Transcript
HostIf you walk through a museum and look at portraits from hundreds of years ago, they almost look like photos. That was the point for a long time. You hired a painter because you wanted a record of your face or your house that would last.
HostBut then the camera comes along in the eighteen hundreds and does that job better and faster than any human. What does that do to a person who spent their whole life learning how to paint a perfect nose?
GuestIt was a total mess for them at first. You have to imagine being an artist back then. Your main value was your ability to be a human copier. If you could make a bowl of grapes look so real that a bird would try to eat them, you were a master. Then, suddenly, this wooden box shows up that can catch every tiny wrinkle and stray hair on a face in a few minutes. Painters were terrified. Some of them even said that from that day on, painting was dead.
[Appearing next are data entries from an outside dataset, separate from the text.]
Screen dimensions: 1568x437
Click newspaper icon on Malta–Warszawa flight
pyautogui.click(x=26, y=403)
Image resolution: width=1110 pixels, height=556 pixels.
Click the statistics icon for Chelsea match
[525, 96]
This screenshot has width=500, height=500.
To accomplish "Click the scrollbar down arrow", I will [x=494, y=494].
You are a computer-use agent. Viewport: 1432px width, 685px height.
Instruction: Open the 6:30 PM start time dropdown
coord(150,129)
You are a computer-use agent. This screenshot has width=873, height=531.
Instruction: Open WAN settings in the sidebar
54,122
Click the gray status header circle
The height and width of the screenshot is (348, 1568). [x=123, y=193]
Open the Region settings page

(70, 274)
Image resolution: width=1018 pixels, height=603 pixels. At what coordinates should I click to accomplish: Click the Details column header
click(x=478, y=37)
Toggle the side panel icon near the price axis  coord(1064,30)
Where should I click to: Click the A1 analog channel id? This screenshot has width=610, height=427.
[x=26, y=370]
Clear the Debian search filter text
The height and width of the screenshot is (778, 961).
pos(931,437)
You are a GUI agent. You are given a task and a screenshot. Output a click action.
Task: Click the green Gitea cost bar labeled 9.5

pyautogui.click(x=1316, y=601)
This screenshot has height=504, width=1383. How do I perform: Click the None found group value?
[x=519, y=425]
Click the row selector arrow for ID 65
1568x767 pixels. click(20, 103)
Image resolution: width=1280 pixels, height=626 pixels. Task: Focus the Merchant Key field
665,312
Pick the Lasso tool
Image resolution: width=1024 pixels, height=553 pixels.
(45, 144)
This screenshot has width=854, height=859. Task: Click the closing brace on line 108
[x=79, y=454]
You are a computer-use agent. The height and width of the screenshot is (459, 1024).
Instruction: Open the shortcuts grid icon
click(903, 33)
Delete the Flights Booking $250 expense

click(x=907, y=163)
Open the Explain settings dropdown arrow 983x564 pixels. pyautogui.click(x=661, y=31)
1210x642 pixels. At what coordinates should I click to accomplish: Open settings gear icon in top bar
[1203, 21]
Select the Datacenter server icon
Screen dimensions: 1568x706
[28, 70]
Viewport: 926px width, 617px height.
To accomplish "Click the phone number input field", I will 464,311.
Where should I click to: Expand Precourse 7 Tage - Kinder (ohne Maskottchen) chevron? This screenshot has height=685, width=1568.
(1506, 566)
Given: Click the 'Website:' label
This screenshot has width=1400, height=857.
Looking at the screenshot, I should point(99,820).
If a machine can track the world perfectly, why do we need a guy with a brush?
HostI mean, it sounds like a fair point. If I can get a photo for a few coins, why pay a guy to sit in my house for a month? Did the business just die out?
GuestThe business of making records died, yeah. The guys who did cheap street portraits were out of a job pretty fast. But for the rest, it did something much more interesting. It gave them a kind of freedom they never had before. Since they didn't have to worry about being a copier anymore, they started asking what else a painting could be. If a camera gets the facts right, maybe the painter could get the feel right. That's how we got the style people call Impressionism.
HostHmm. I always thought those paintings just looked a bit blurry. Are you saying they were messy on purpose because of the camera?
GuestWell, think about what a camera does. It freezes one moment in time. It's very still. But that's not how humans actually see the world. Our eyes are always moving. We see the way the wind blows through trees or how the sun changes color as it goes down. Those painters realized that if they used quick, messy strokes, they could show movement and light in a way a camera couldn't back then. They stopped trying to win the game of being perfect and started trying to show what it felt like to actually be there in that light.
HostBut a camera sees light too. I would think a photo is more true to what's actually there than a bunch of blurry paint strokes.
GuestA photo shows what the light was doing at one tiny slice of a second. But your brain doesn't work like a camera. When you walk into a room, you don't just see a flat image. You feel the warmth, you see the shadows move, and you have all these feelings about what you're looking at. Painters realized they had a new superpower. They could lie. They could make the sky a bright, burning yellow if they wanted to show how hot the day felt. A camera can only show you that the sky was blue. By moving away from the facts, they got closer to how it feels to be alive.
HostSo, wait. If we never got the camera, would we still just be looking at very pretty, very boring pictures of fruit and kings?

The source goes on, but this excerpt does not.